- Passage given
┄┄┄┄┄┄┄┄┄┄┄┄┄┄┄┄┄┄┄┄

Yup, this is what we pretty much ate for the 3 days we were there. Wait, I also remember some 'real' food. Thanks to our lovely hostess, Renee, we ate a good breakfast. And I remember a great El Salvadorean meal at El Tamarindo on U Street.
So, lets back up. My friend Paula and I went to DC on the 17th. We had planned our trip the week after the election. We just wanted to experience this historic occasion in person. Miraculously, just a few weeks before the inauguration, we were able to procure tickets to the Swearing-In ceremony and the Western States regional ball. Many many thanks to Paula's Aunt for getting these for us. I was on cloud 9. And many thanks to the lovely couple we stayed with and their visiting friends. It was great sharing these special days with all of you!
Sunday, January 18
We woke up leisurely at 9am and decided to head to the 'We Are One' concert at the Lincoln Memorial. This concert was to mark the opening of the many Inaugural ceremonies to follow. We walked over a few blocks to the S-bus line on 16th and Colorado Avenue NW. The Washington Post had put out a special Inauguration Issue, and we tried to purchase it from the newspaper stand at the bus stop, but the box was jammed. Oh Well! No biggie. Then, we turned around and noticed that 16th was blocked off by the police. Wow! When did that happen and why? Eleanor, a DC resident (just met her at the bus stop) was also on her way to the concert. She offered us a ride in her car to the next closest bus stop and we tagged along. You could tell Eleanor was totally clued in and we were so not. Anyway, we got on the bus within a few minutes and found out that Barack Obama was at the 19th street church, a historic black church for the morning service. Hence the police blockade. An older black woman was crying - she was on her way that morning to that church for service, and couldn't make it on time. She missed her chance to see Obama. This story will repeat itself many times over the next few days! Each time, my heart went out to the distraught folks - ordinary people, like you and me..

┄┄┄┄┄┄┄┄┄┄┄┄┄┄┄┄┄┄┄┄

- Supplied records
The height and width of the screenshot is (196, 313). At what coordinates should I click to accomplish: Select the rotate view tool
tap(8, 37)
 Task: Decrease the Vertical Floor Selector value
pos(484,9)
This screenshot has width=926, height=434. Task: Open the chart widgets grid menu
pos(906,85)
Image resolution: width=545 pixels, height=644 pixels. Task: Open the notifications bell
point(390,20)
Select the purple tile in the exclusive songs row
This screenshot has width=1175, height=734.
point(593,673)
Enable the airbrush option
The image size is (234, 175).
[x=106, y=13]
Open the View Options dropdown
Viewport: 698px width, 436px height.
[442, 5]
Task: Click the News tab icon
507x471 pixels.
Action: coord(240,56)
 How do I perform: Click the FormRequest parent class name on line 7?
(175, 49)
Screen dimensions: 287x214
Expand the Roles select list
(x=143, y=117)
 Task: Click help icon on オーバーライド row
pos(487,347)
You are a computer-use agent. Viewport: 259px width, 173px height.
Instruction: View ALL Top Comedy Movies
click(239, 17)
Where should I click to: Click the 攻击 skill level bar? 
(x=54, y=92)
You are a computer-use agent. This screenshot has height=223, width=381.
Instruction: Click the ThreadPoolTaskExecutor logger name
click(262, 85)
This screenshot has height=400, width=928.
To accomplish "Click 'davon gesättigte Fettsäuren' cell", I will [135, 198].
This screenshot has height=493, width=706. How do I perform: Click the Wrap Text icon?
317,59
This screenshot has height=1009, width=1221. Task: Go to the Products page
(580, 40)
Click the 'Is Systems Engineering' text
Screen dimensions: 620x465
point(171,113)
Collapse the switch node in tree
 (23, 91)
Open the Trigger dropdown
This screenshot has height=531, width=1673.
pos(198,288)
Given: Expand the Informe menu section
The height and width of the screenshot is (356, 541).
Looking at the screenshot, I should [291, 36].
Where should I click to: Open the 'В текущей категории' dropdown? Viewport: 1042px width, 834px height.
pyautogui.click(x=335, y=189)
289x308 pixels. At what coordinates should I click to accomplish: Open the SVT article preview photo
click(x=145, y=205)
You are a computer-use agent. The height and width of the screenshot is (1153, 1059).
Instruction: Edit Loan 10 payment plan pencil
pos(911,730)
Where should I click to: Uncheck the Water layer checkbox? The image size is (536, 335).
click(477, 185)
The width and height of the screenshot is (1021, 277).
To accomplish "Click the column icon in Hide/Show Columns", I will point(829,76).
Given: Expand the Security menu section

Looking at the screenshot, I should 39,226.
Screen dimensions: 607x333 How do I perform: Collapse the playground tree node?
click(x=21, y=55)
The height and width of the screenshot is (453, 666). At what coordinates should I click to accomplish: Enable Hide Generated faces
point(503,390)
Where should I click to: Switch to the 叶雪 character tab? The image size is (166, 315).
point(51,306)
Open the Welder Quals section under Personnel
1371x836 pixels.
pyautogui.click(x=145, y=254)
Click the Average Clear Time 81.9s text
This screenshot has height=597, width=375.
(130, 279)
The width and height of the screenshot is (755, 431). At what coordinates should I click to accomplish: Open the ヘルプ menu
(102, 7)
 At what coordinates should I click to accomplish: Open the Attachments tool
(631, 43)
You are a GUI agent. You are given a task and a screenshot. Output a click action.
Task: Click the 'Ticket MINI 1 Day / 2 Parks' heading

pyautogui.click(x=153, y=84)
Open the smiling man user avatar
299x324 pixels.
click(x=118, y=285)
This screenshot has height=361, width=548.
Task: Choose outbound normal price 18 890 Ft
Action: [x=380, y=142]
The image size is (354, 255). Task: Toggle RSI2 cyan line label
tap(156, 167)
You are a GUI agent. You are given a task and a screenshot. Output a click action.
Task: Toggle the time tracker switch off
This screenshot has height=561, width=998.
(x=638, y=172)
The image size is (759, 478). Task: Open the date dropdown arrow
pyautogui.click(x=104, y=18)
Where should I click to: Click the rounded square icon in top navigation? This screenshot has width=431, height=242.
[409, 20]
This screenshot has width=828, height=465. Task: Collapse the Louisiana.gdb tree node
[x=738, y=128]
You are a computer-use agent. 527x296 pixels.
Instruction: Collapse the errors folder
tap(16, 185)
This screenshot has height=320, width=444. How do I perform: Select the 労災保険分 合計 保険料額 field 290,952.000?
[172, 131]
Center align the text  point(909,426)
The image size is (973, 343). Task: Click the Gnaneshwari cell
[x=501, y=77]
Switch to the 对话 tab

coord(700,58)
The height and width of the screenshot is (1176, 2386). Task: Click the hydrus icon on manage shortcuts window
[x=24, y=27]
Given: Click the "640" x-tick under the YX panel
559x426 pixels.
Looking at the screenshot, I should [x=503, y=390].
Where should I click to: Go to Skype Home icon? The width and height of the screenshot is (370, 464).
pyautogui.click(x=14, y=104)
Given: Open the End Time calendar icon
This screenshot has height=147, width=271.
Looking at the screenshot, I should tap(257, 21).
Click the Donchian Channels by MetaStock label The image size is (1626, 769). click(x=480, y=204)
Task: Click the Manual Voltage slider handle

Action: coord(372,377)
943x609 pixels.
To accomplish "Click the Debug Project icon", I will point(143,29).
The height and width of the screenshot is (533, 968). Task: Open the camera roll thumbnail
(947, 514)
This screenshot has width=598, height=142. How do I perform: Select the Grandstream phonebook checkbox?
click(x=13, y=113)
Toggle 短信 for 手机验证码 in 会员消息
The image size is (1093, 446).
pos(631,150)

┄┄┄┄┄┄┄┄┄┄┄┄┄┄┄┄┄┄┄┄

- Problems to solve
- 1) Answer these questions about the DC trip blog post:
(a) Where did the writer eat the El Salvadorean meal?
(b) Who obtained the tickets to the Swearing-In ceremony and the Western States regional ball?
(c) Which bus line did the writer and Paula walk to on Sunday, January 18?
- 2) Reproduce the part of the DC trip blog post starting at "Yup, this is" and ending at "on U Street.".
- 3) Continue the DC trip blog post from its final sentence.

- Answers given
- 1)
(a) At El Tamarindo on U Street.
(b) Paula's Aunt.
(c) The S-bus line on 16th and Colorado Avenue NW.

- 2)
Yup, this is what we pretty much ate for the 3 days we were there. Wait, I also remember some 'real' food. Thanks to our lovely hostess, Renee, we ate a good breakfast. And I remember a great El Salvadorean meal at El Tamarindo on U Street.

- 3)
We got off the bus on 17th street, near the White House, and Eleanor, a naturally gifted group leader took over the role of tour guide. It was my first ever time in DC, and I was awestruck. She told us our goal was to get as near to the Lincoln Memorial as possible, and we all formed a little group and stuck together. As we were walking, we were able to see Obama's motorcade go by - gleaming black cars. Beautiful! We got a view of Barack Obama in his Limo through the heavily tinted glass. Or was that Barack? Who knows...
We made it through long lines and a very very large crowd, only to find that the gate was closed. However, the park service personnel told us two other gates down the street were still open. We made it through a sea of people. There really was no way to enforce crowd control at this point, but the public was great. When we'd be getting crushed, we'd yell back asking folks to back off and ease the pressure, and that worked. Not one person collapsed, got stepped on, or fell. Phew! I was terrified for the few kids that were there. Nothing worse than getting your face smothered in a sea of down coats. Luckily, nothing bad happened. I 'm not sure how we made it, but we squeaked in the gate. I heard the gates were closed soon after. People were mad, as they could clearly see that there still was a lot of room inside the grounds, but the security folks decided that was it! I am glad we were in. We got a great spot by the reflecting pool. My binoculars and the jumbotrons worked great.
The concert was amazing. I mean, what a line-up. The crowd was spectacular. It was quite emotional to see people of all races, colors, ages, sizes with the same purpose. My favorite performances were by Mary J Blige (Lean on Me), Garth Brooks, Pete Seger and the Boss (This Land is your land), and Bono. When Obama took the podium, I could not believe I was listening to him in person. It was spectacular. I think though, that what made it was the crowds. The concert was aptly named -- the spirit in the air echoed that. I felt very very proud to be standing there! Sure, it was cold, we were hungry, I wish I was even closer to the stage. But one look at the crowds and it all did not matter. The crowds that made it impossible to get any closer were what made the day!
Oh! I did manage to get the paper. The nice cabbie made 8 stops and I finally got the last one at a convenience store. You would've thought I was out to rob them - the way I charged in demanding the paper at 10pm :-)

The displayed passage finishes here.